Other colors, like red and yellow, can be particularly tricky. Let’s hope you didn’t get a tattoo of Elmo.
If you get your laser treatment in a doctor's office—and you should—it will start with a shot of local anesthetic like lidocaine.
Here’s how one patient describes treatment.
He asked to remain anonymous due to his shame about having a popular TV catchphrase tattooed on his collar bone.
"They numb you up," he says. "Then you go into the room with the laser, which is very warm because the laser generates a lot of energy.
You put on protective eyewear so you can't see anything. You lie down and it's over in the time it would take you to trace the tattoo with a pen."
While you won’t be able to feel your tattoo removal, you may be able to smell it.
"When you fire a laser at the skin, there's something called a laser plume which is released into the air," says Jeremy Brauer, Director of Clinical Research at the Laser and Skin Surgery Center of New York.
"We wear masks and have a smoke evacuator in the room."
But recent innovations have improved things.
DeScribe, a silicone patch applied to the tattoo during laser treatment, traps whatever is ejected off the skin, shielding you and your doc.
When it attacks your ink, the laser also attacks your skin’s pigment. That means people with darker skin may see a lightening effect.
"The darker you are, your own pigment is going to react to this light coming in," says Khorasani. "It's going to get your own pigment first before it gets the ink."
His fix? Use a longer wavelength laser with darker skin types.
Or, afterward, use a UV laser designed to treat eczema to bring pigment back.
It's uncommon, he says, because many practices don't have the eczema laser, but it's something to ask about.
The farther your tattoo is from your heart, the harder it is to get your body to digest the ink after it’s been broken down.
"Areas that are more vascular are easier," says Khorasani.

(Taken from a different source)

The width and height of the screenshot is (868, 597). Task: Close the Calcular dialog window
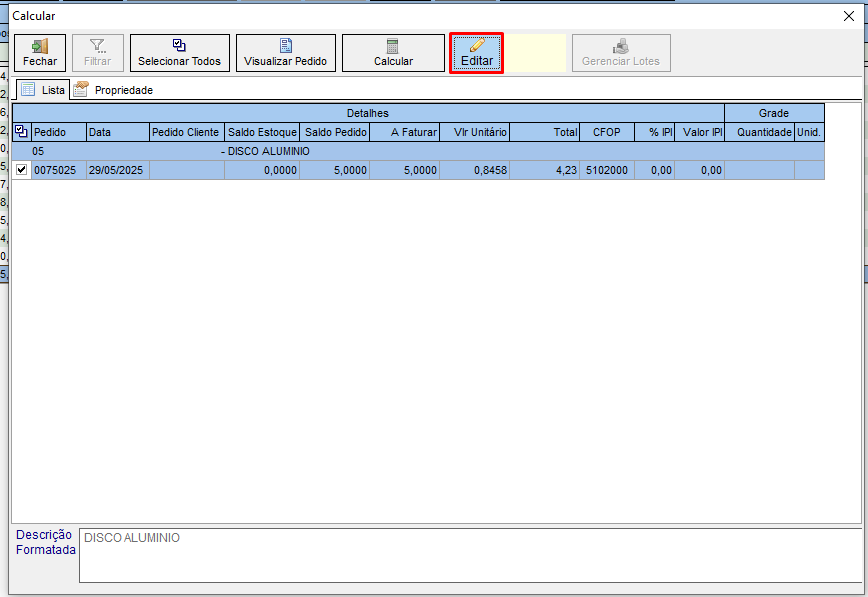850,15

"The face is actually easier than the trunk, which is easier than the buttocks or upper arms. Hardest are the hands, feet, ankles."

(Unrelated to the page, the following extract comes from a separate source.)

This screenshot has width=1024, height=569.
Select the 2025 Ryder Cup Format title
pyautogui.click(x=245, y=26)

If you paid for the Picasso of tattoo artists, sorry about that. If you got the thing in a crappy tattoo shop—or from a friend with a safety pin—you should feel thankful.

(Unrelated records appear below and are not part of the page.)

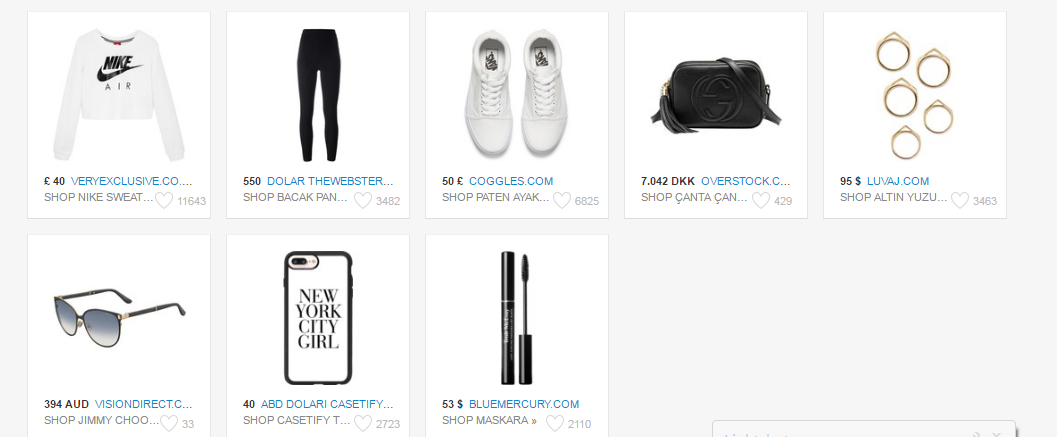View the Nike Air sweatshirt image
1057x437 pixels.
tap(119, 94)
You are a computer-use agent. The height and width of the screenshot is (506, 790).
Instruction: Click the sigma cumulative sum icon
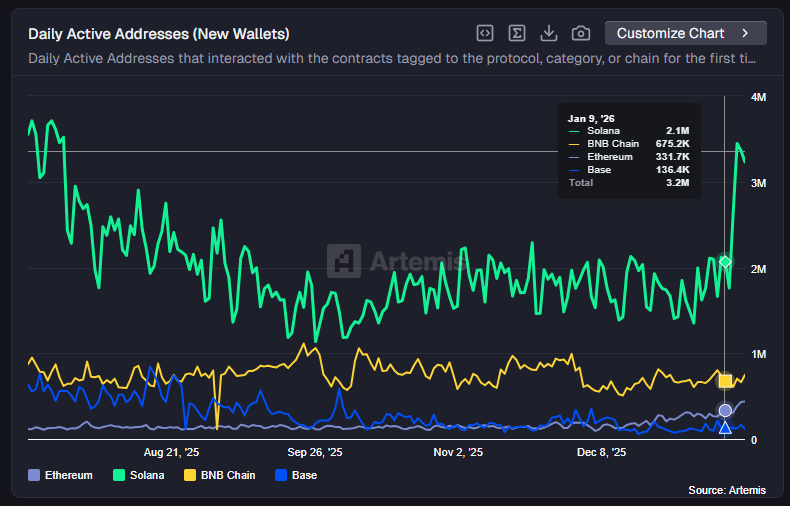coord(517,33)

"If it's a professional tattoo, they're usually laid in much deeper, with much better ink," says Khorasani. "If you got a tattoo in jail and your cell mate did it, that's super easy to get rid of."
Your skin needs time to recover between laserings. Which used to mean hanging out at the doctor’s office for hours if you wanted multiple passes in one visit.
Now, the DeScribe patch can protect the skin and cut recovery time, so you can take multiple laserings in one visit.
And with faster lasers, you need fewer treatments total.
"Prior to advances like DeScribe and pico lasers, it wasn't unusual for people to undergo tattoo removal for a year or more," says Brauer. "Anywhere from 10 to 20 sessions wouldn't have been an uncommon scenario. Now we can reduce that number."
The big question: is it ever truly gone? Yes and no. Even once removal is complete, you’ll have a faint shadow where the tattoo was.
"You, or people who have stared at your tattoo, you'll be able to make out where it once was," says Brauer. "But if you had a tattoo on your lower back and you're at the beach, people's eyes will no longer gravitate there."
When the anesthesia wears off? Well, it will feel kind of like when you first got your tattoo.
"You put gel on it to help it heal and prevent scarring,” says one patient, “and it stings for a couple days."
The familiar sensations might take you back to the time you made this decision. Why did you do that again? And why did you choose a Dave Matthews Band Fire Dancer logo?
If you ever get another tat, think about how you might feel a few years later. "I'm a big Rangers fan," says Khorasani, "but I wouldn't put a Rangers tattoo on myself because what if I hate the next owner. Who knows?"